• [EXERCISE] Among the entries below, how many lines have the word "Select"? Answer only with the number.

SOURCE MATERIAL below:

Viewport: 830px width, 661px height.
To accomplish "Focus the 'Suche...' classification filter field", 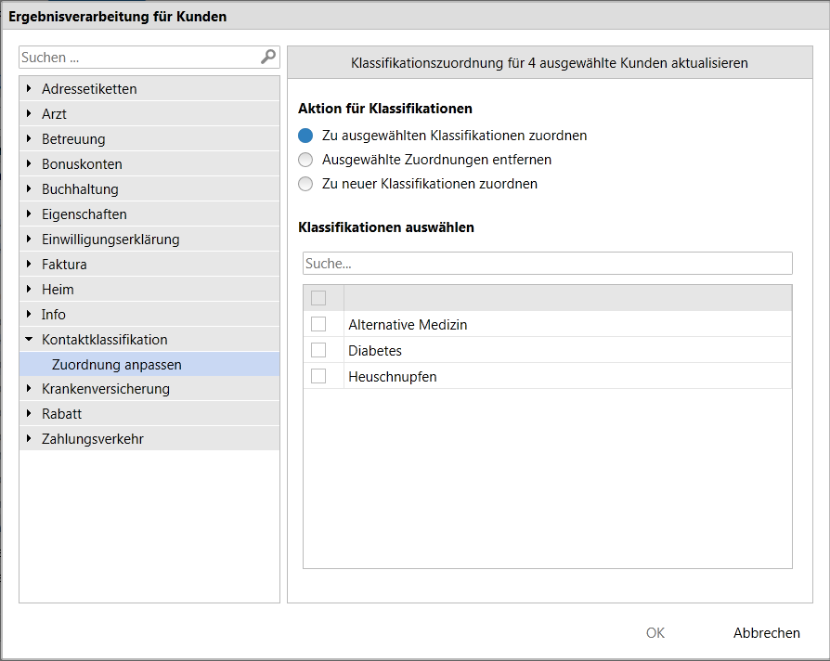I will coord(547,264).
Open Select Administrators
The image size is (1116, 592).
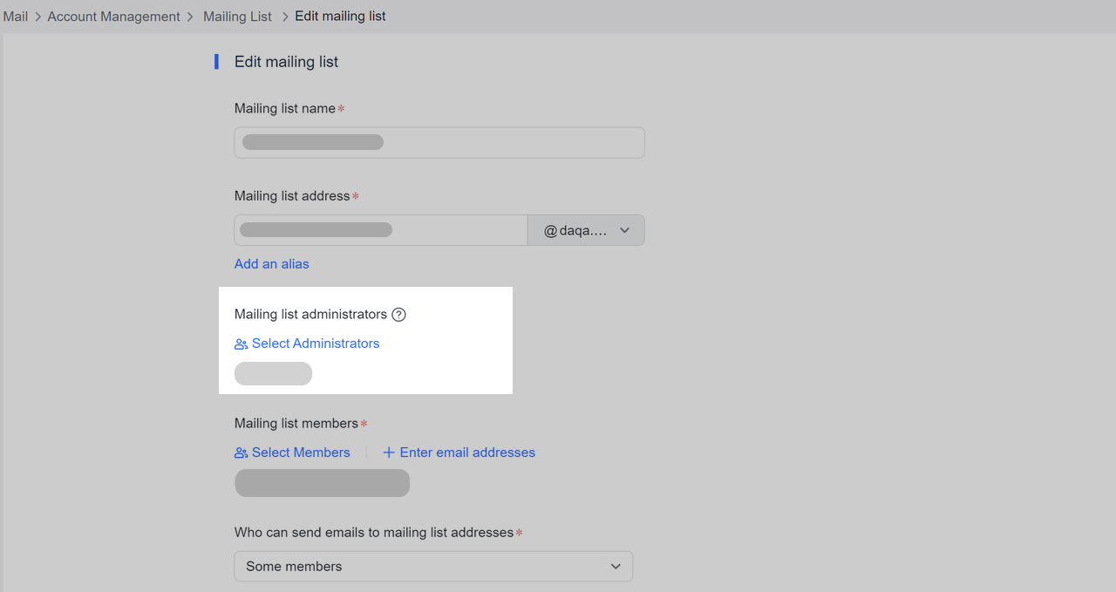click(x=316, y=344)
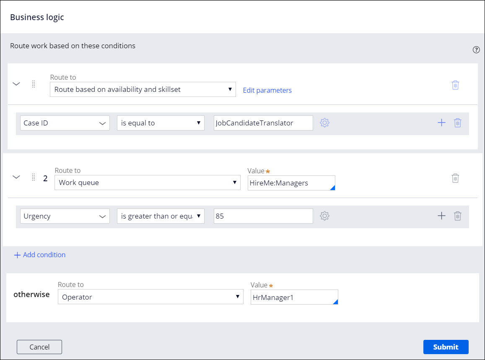This screenshot has height=360, width=485.
Task: Delete the Work queue routing rule
Action: pos(455,178)
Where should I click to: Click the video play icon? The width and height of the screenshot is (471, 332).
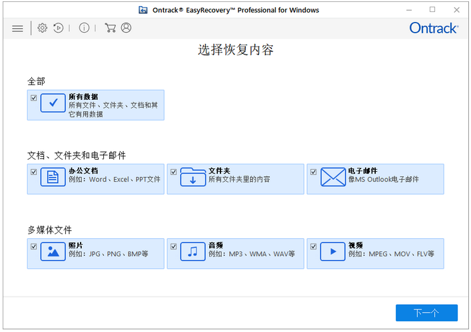332,251
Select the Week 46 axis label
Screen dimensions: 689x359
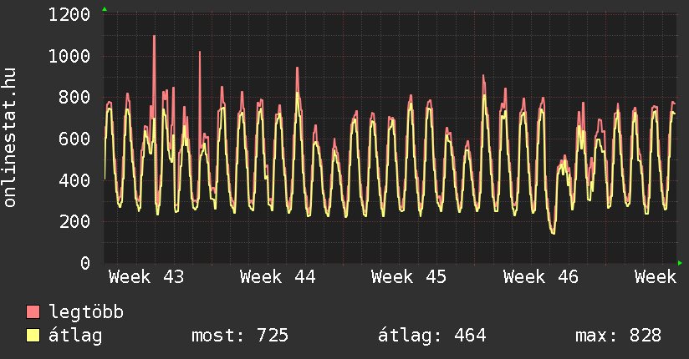click(x=540, y=277)
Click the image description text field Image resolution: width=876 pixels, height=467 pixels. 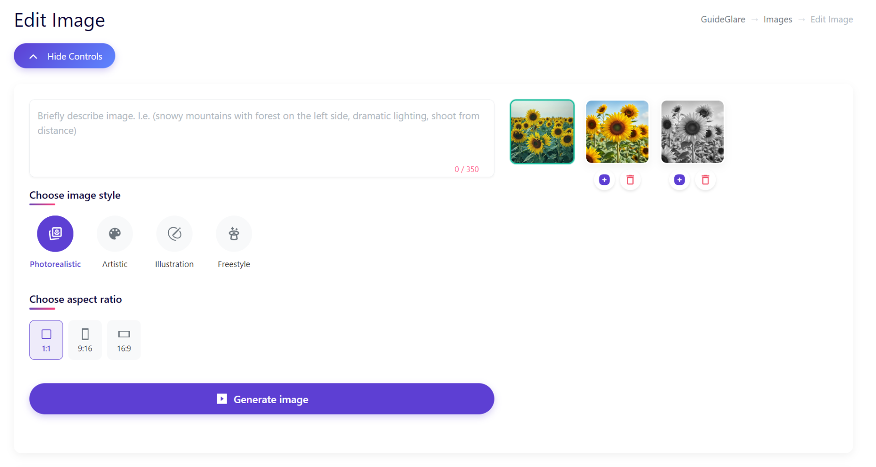pyautogui.click(x=262, y=138)
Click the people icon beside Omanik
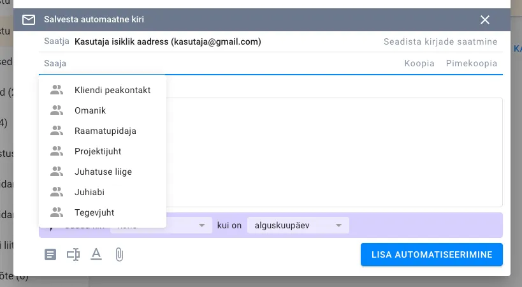 [57, 110]

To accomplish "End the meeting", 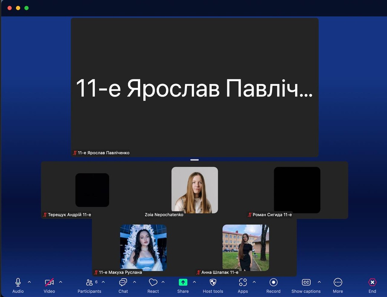I will pyautogui.click(x=372, y=283).
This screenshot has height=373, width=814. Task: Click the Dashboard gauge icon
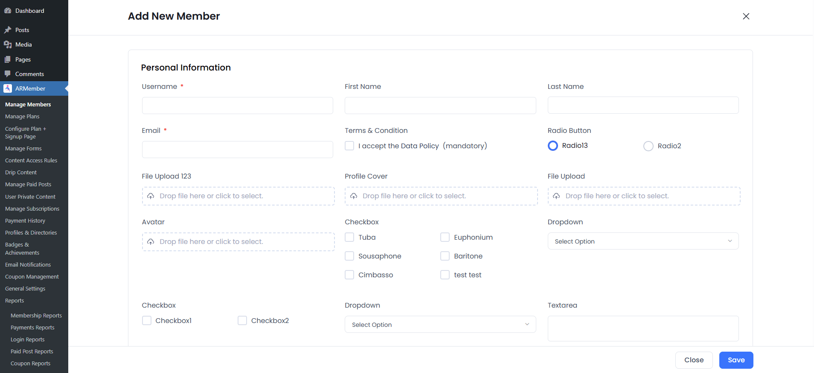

End of SOURCE MATERIAL.

• [RESULT FOR THIS TASK] 2